Pianist Peter Longworth dead at age 53

The classical soloist and chamber musician died from cancer.
Pianist Peter Longworth died at age 53 in June 2018. (Tara McMullen)

Classical pianist Peter Longworth has died at the age of 53 from cancer, as confirmed by his wife on social media.

The London, England-born musician was a soloist and chamber musician who has performed in cities all around the world. He has been a soloist with the Vancouver Symphony, Kitchener-Waterloo Symphony, Chicago Symphony and more. Over the years, he has also collaborated with conductors such as Edwin Outwater, Nikolas Caolie, Eduard Zilberkant and Bramwell Tovey.

Longworth is also a founding member of the Duke Piano Trio, an ensemble he started with violinist Mark Fewer and cellist Thomas Wiebe. Together, they performed throughout the U.S. and Canada. Outside of that, he made many recordings for Azica Records including the complete Brahms violin and piano sonatas with Fewer. Academically, Longworth has been a faculty member of the Glenn Gould School in Toronto since 1991, inspiring an entire generation of classical artists.

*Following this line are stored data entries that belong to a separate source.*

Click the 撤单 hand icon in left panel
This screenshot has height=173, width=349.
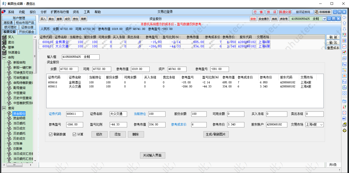[x=4, y=47]
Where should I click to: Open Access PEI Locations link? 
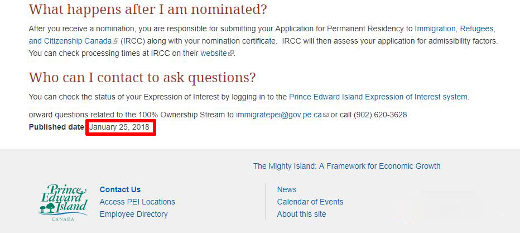137,202
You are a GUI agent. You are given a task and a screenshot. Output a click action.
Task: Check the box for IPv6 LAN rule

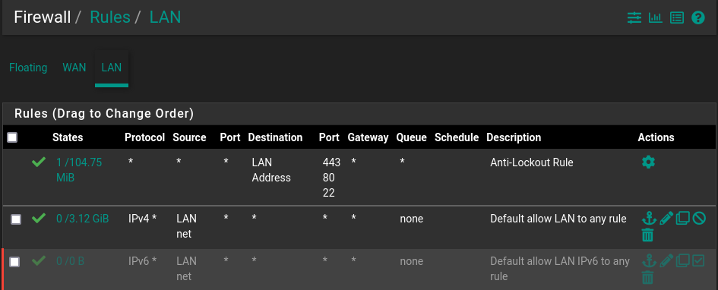[14, 262]
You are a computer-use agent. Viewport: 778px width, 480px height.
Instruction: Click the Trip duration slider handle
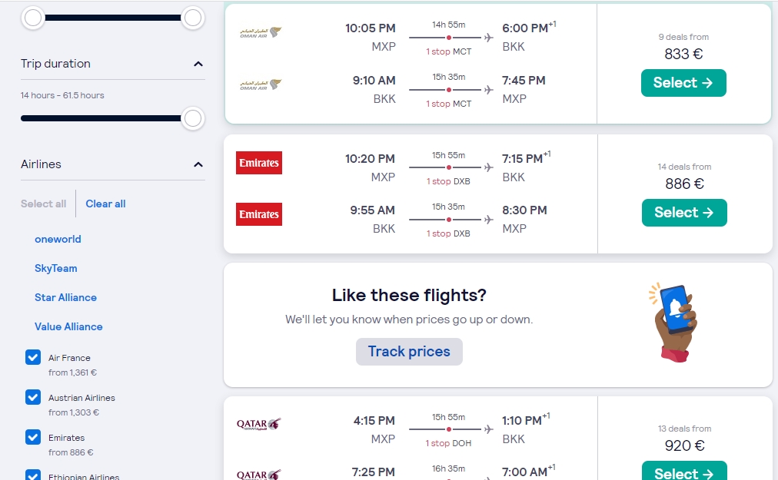(x=193, y=118)
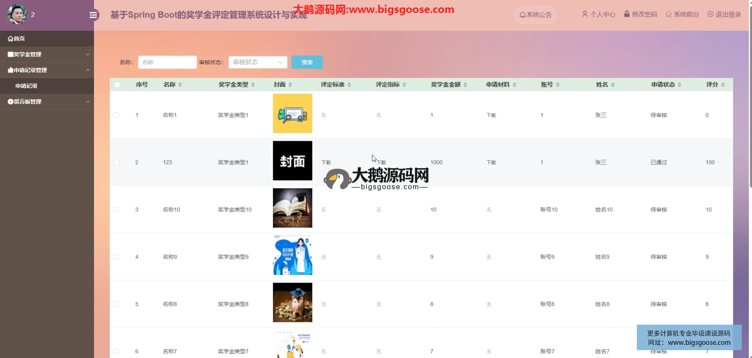Screen dimensions: 752x358
Task: Toggle the hamburger sidebar collapse icon
Action: 93,15
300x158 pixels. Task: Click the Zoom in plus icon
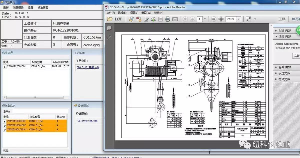pos(221,19)
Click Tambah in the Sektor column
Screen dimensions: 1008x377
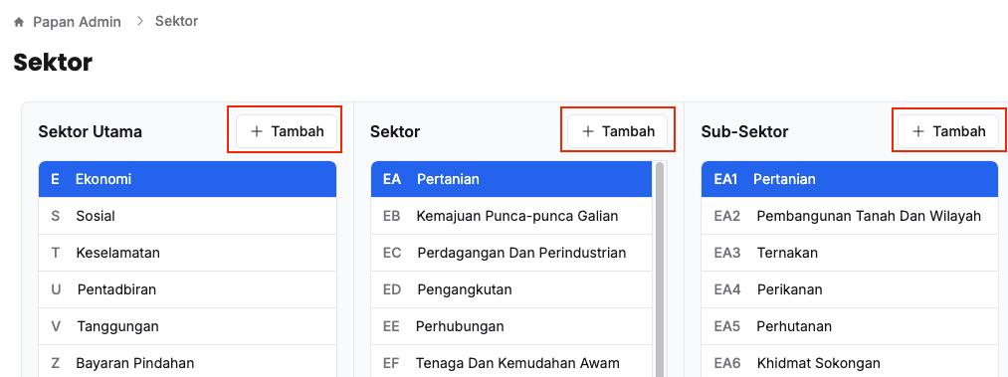617,131
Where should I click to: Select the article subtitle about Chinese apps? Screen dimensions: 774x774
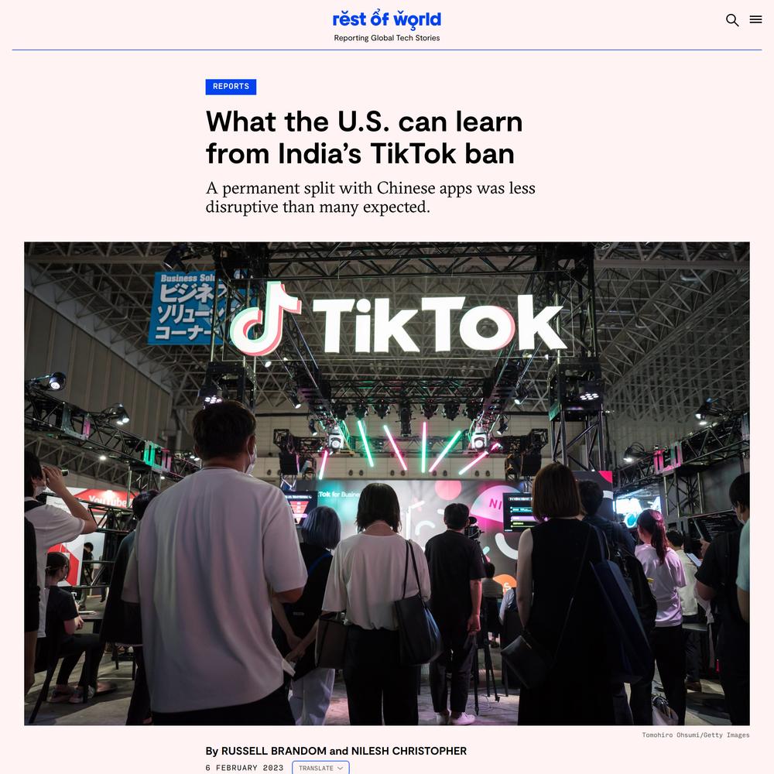coord(370,197)
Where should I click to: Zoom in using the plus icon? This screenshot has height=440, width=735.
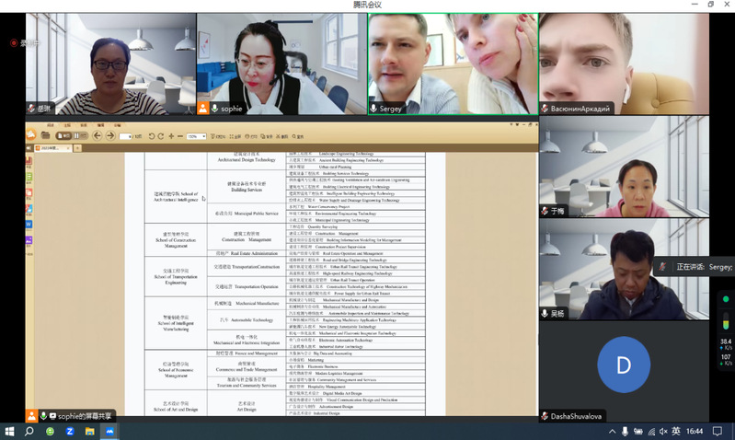[x=171, y=136]
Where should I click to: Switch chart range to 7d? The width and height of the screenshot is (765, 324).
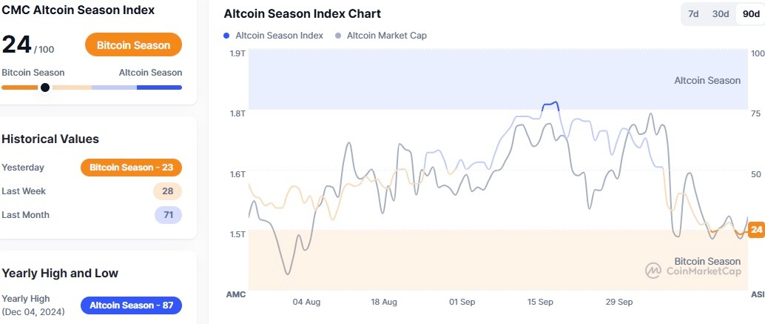(x=693, y=14)
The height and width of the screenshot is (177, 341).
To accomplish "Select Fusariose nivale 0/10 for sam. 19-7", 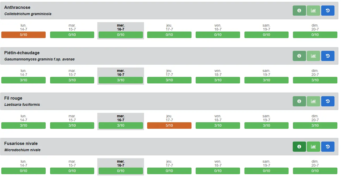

The classical community, including many of Longworth's colleagues and students, has been sharing reactions and condolences on social media.

Founder and artistic director of the Mozart Project, David Bowser, wrote on Facebook, "As a performer, he was a great talent and a generous collaborator, hugely knowledgeable [...] As a friend, he was generous, kind and loyal, always authentic."

Concert pianist Kara Huber took to Twitter to say she "will be forever grateful that I had the incredible opportunity to work with and learn from Peter Longworth."

Canadian Opera Company's principal violinist Keith Hamm says Longworth's mentorship changed his life.

Back in 2016, CBC Music praised Longworth, who hosted an episode of This is My Music: "What people have really noticed though, is how beautifully he elevates the collective musical experience. Ask his colleagues and they'll say he's an 'excellent collaborator' and 'fun to play with!' Comments like those come from instrumentalists and singers all over North America and Europe."